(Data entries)
=======

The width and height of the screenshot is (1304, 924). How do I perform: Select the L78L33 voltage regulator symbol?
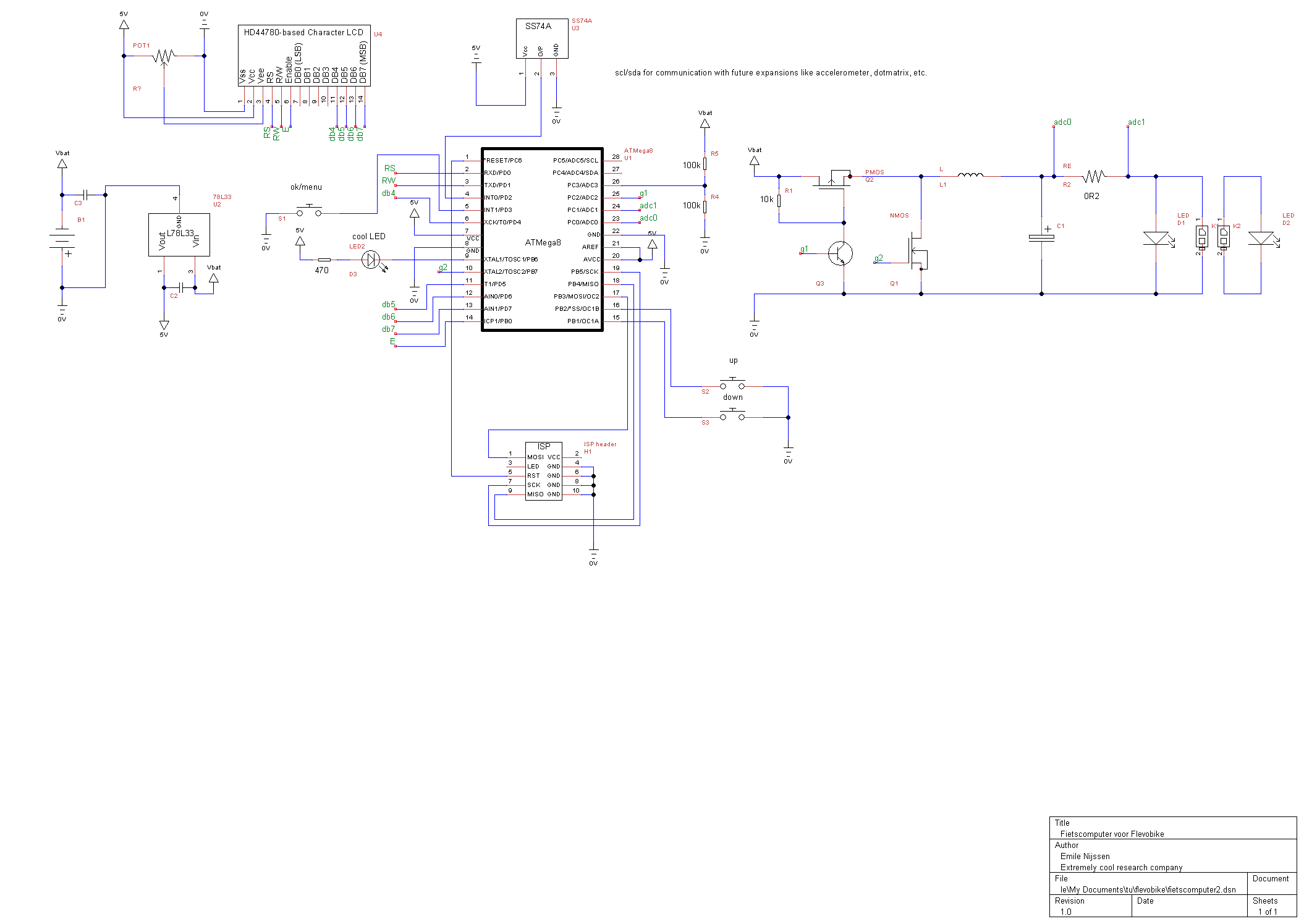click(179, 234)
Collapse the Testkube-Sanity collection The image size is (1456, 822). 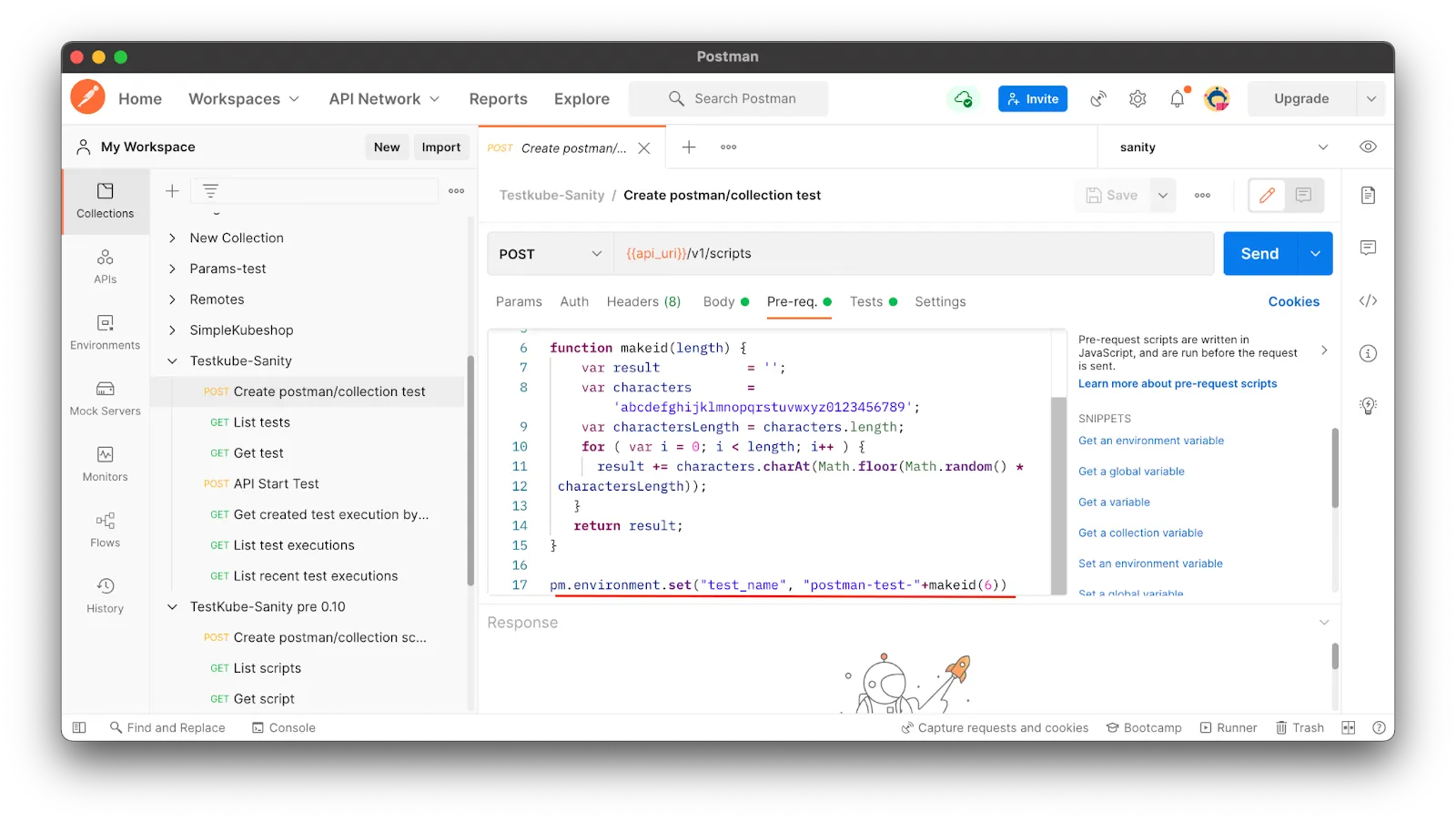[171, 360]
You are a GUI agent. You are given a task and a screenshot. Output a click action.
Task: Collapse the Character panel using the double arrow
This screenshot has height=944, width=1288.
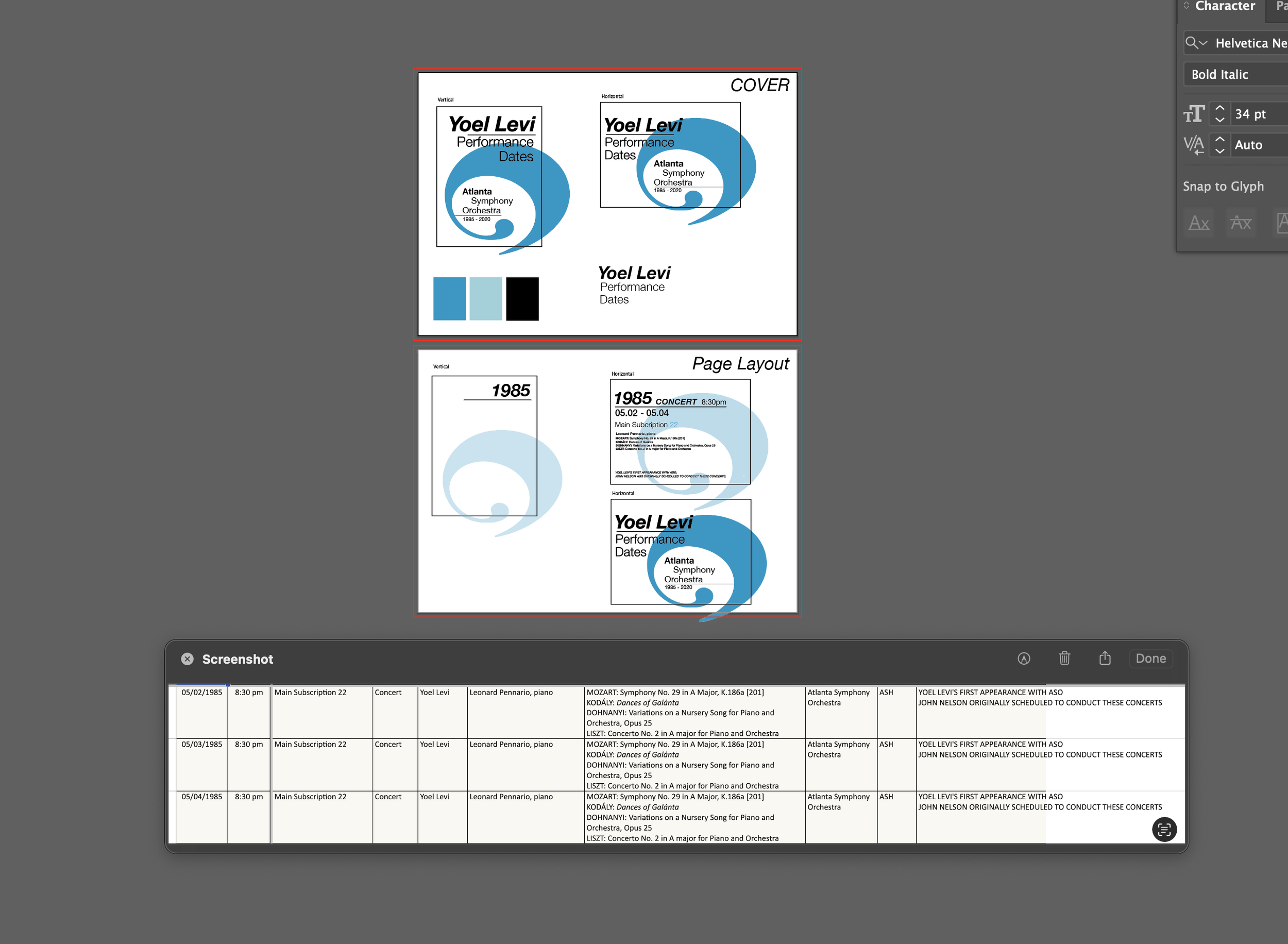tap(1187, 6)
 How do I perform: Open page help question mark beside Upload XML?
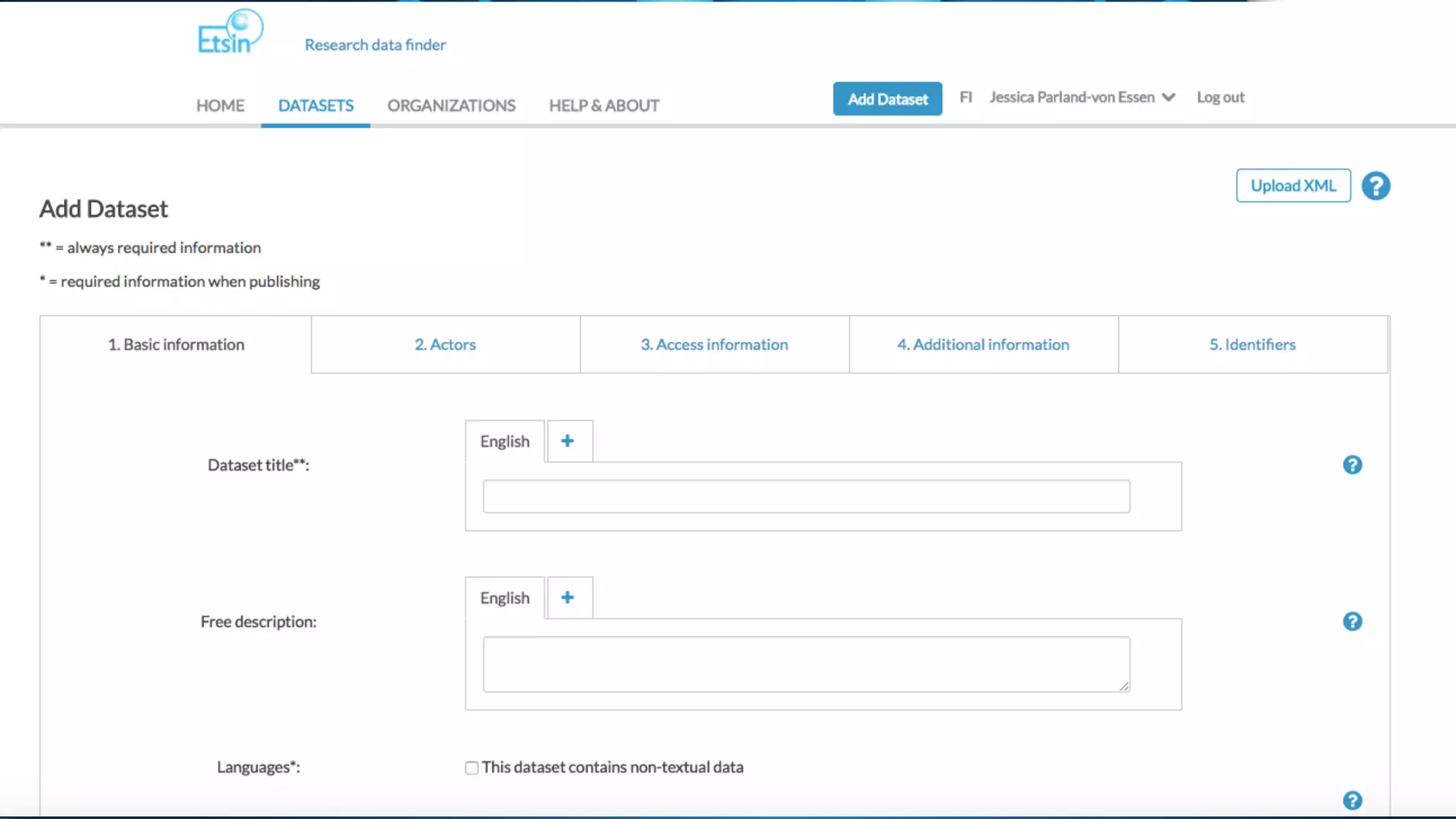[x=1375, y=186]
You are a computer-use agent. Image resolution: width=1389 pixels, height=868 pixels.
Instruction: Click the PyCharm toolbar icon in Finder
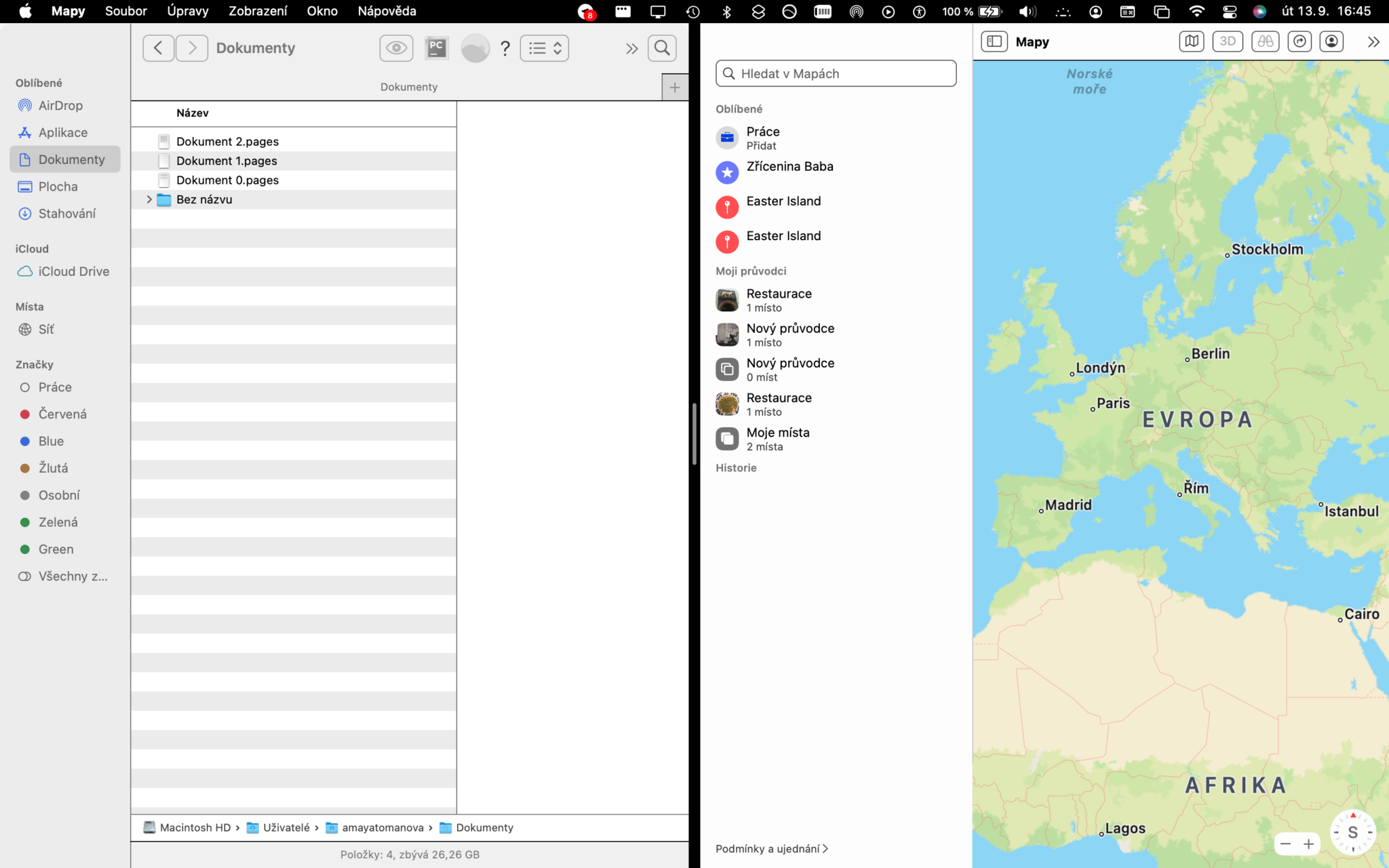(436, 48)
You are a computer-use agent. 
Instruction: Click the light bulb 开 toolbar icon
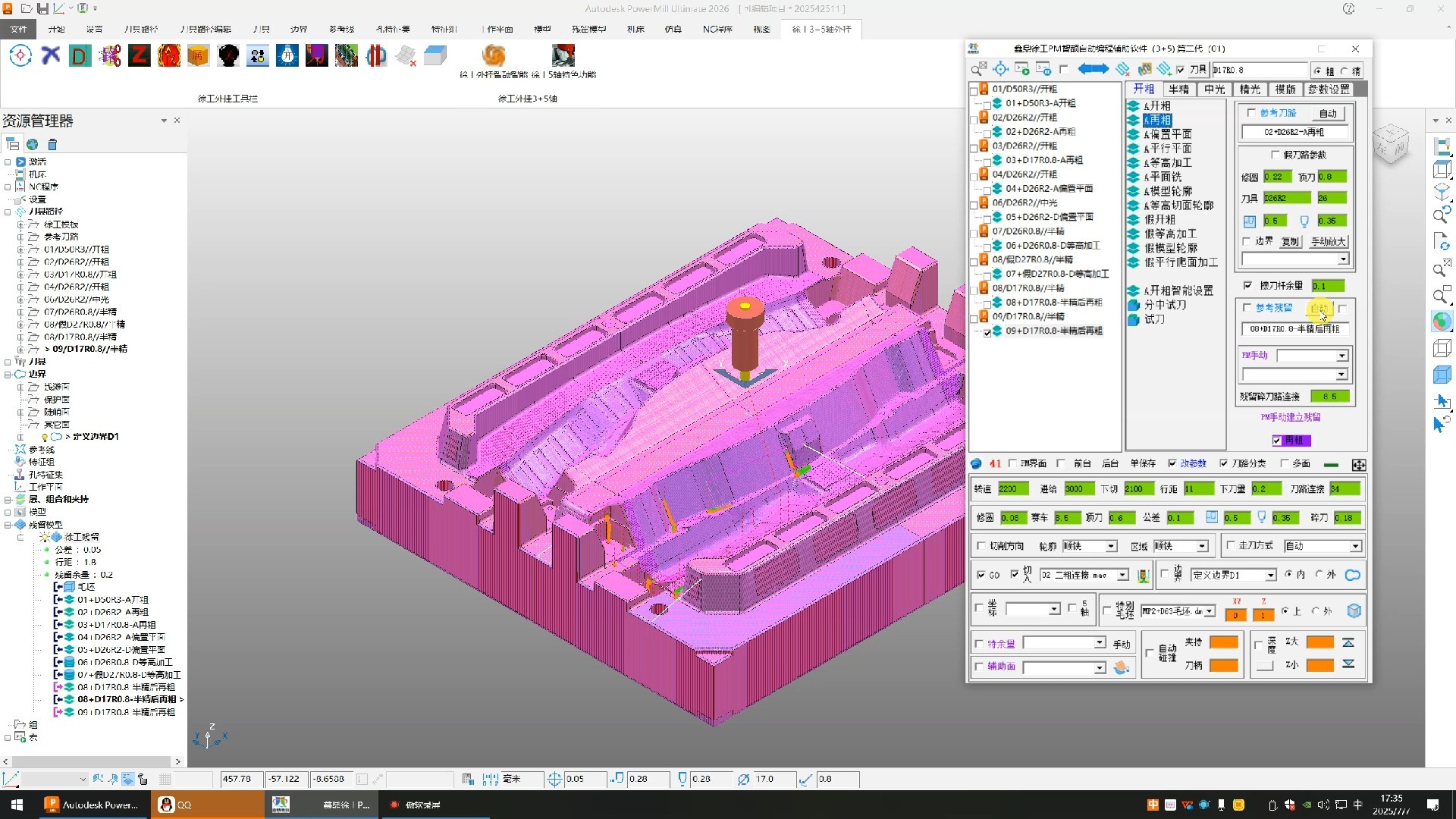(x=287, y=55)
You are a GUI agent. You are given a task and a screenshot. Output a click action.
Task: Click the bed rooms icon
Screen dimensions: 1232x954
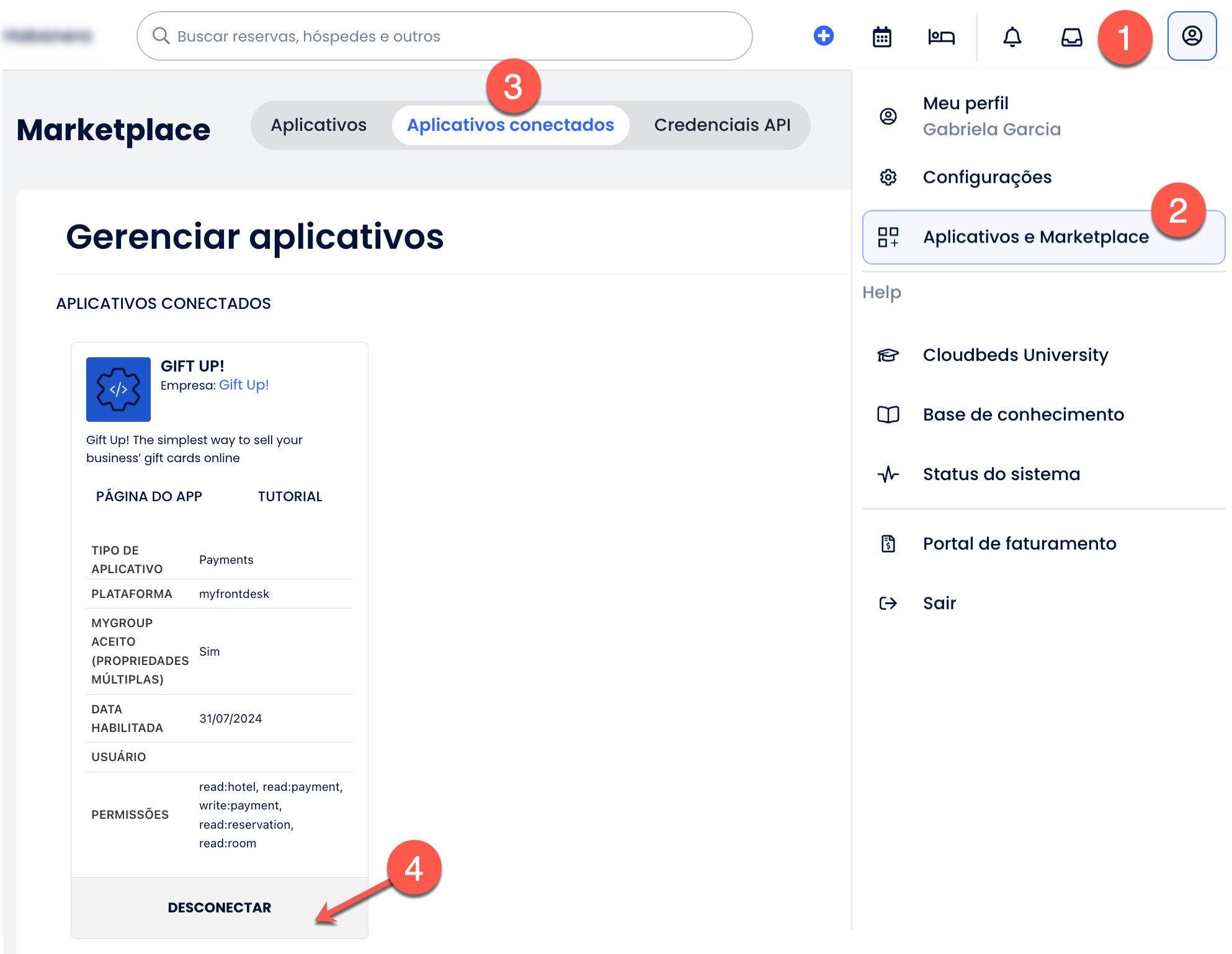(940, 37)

=======

Assigned task:
Where a line of the data holds "agent", show that line.

Task output:
You are a GUI agent. You are given a task and a screenshot. Output a click action.
You are a computer-use agent. Image resolution: width=1389 pixels, height=868 pixels.
You are a computer-use agent. 
You are a GUI agent. You are given a task and a screenshot. Output a click action.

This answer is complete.